Bus operators have asked the government to implement congestion charge zones in English towns and cities, urgently and widely.
The proposed charge for driving in urban areas is £7. It should only be applied once bus services have been increased, so there is a genuine alternative to driving.
The proposals were made in a report written by WPI Economics that the Confederation of Passenger Transport submitted to the the DfT and Department for Levelling Up earlier this month, according to an article in the Telegraph.
Congestion charges would be an important part of ‘carrot and stick’ measures to make bus travel more attractive.

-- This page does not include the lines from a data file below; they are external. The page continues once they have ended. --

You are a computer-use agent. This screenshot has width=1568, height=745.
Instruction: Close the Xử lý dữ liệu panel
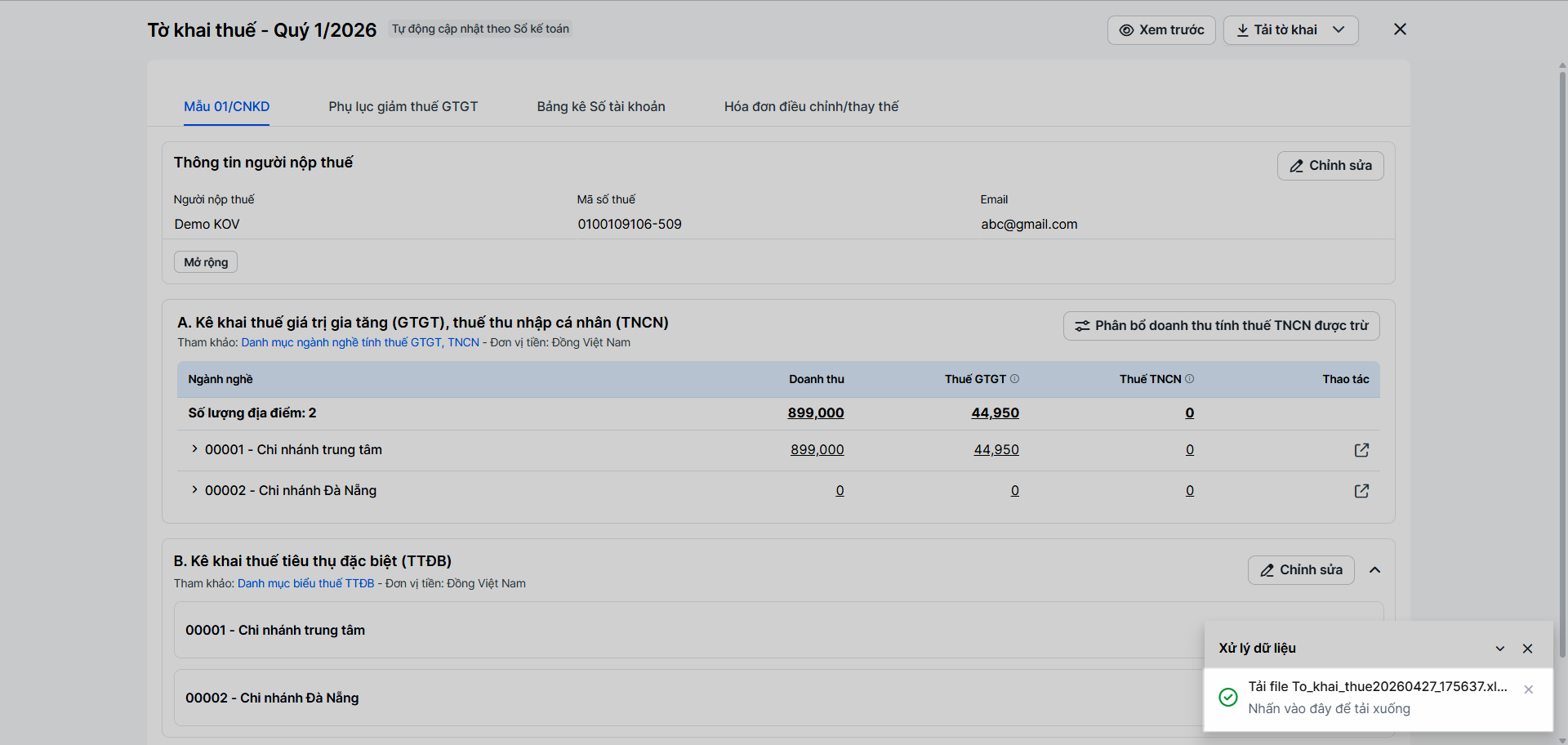click(1528, 649)
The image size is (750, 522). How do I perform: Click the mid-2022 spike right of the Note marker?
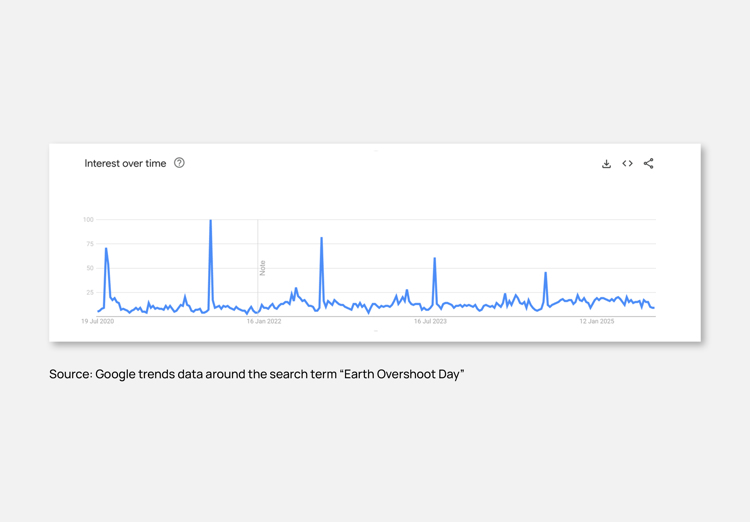[x=321, y=240]
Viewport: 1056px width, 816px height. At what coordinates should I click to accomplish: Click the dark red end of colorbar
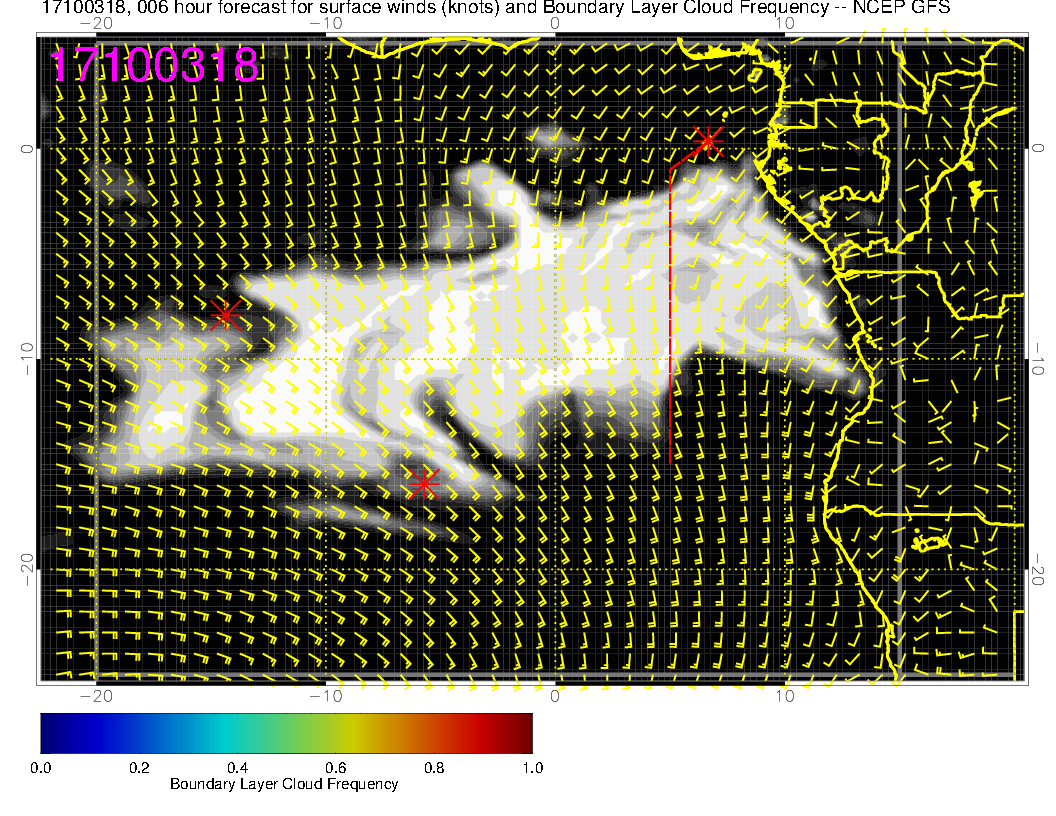coord(523,733)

Without such measures the report says that net zero targets will be missed.
‘Without a significant step change to government policy, current decarbonisation targets will not be met.’
matthew oakley, research director at wpi economics
Carrot and Stick

Buses need to be made more attractive at the same time as discouraging car use.
The key is to combine policies rather than relying on one or two.
An Ambitious Strategy
The WPI Economics report says that modal shift is ‘necessary, desirable and possible’, but piecemeal interventions will not deliver the scale of change required. Instead, an ambitious strategy will be needed.
There is a gap in the increase in bus passenger numbers forecast under current policy, and what’s needed to meet climate targets:
- bus passenger numbers will increase by 10% from 2019 to 2050 under current policy, but
- they must increase by 79% in order to meet the UK’s climate targets
Making buses free at the point of use would be expensive (£4bn a year) and only deliver 11% of the modal shift needed. The WPI Economics report therefore rejects that option, and recommends a three-pronged approach including congestion charges.
Recommended Approach
The three-pronged approach includes:
- widespread congestion charges
- employee incentives to use the bus
- a £2 cap on bus fares
Funds raised by congestion charges would amount to around £17bn per year, and could be reinvested in the bus network. The total recommended investment in buses to 2050 is £30bn. This would deliver 6bn extra bus journeys per year, of which 1.8bn would replace car trips.
An employee incentive scheme has the potential to increase bus journeys by 55m per year, of which 28m would replace car trips.
A £2 fare cap would lead to 215m extra bus trips per year, of which 65m would replace car journeys.
The measures and benefits are set out in this graphic.

Cambridge has recently proposed a £5 congestion charge.
When Mr Johnson was Prime Minister, he launched a bus strategy with £3bn of funding. Slightly more than half of local transport authorities have benefited from this so far, but 31 of 79 have not.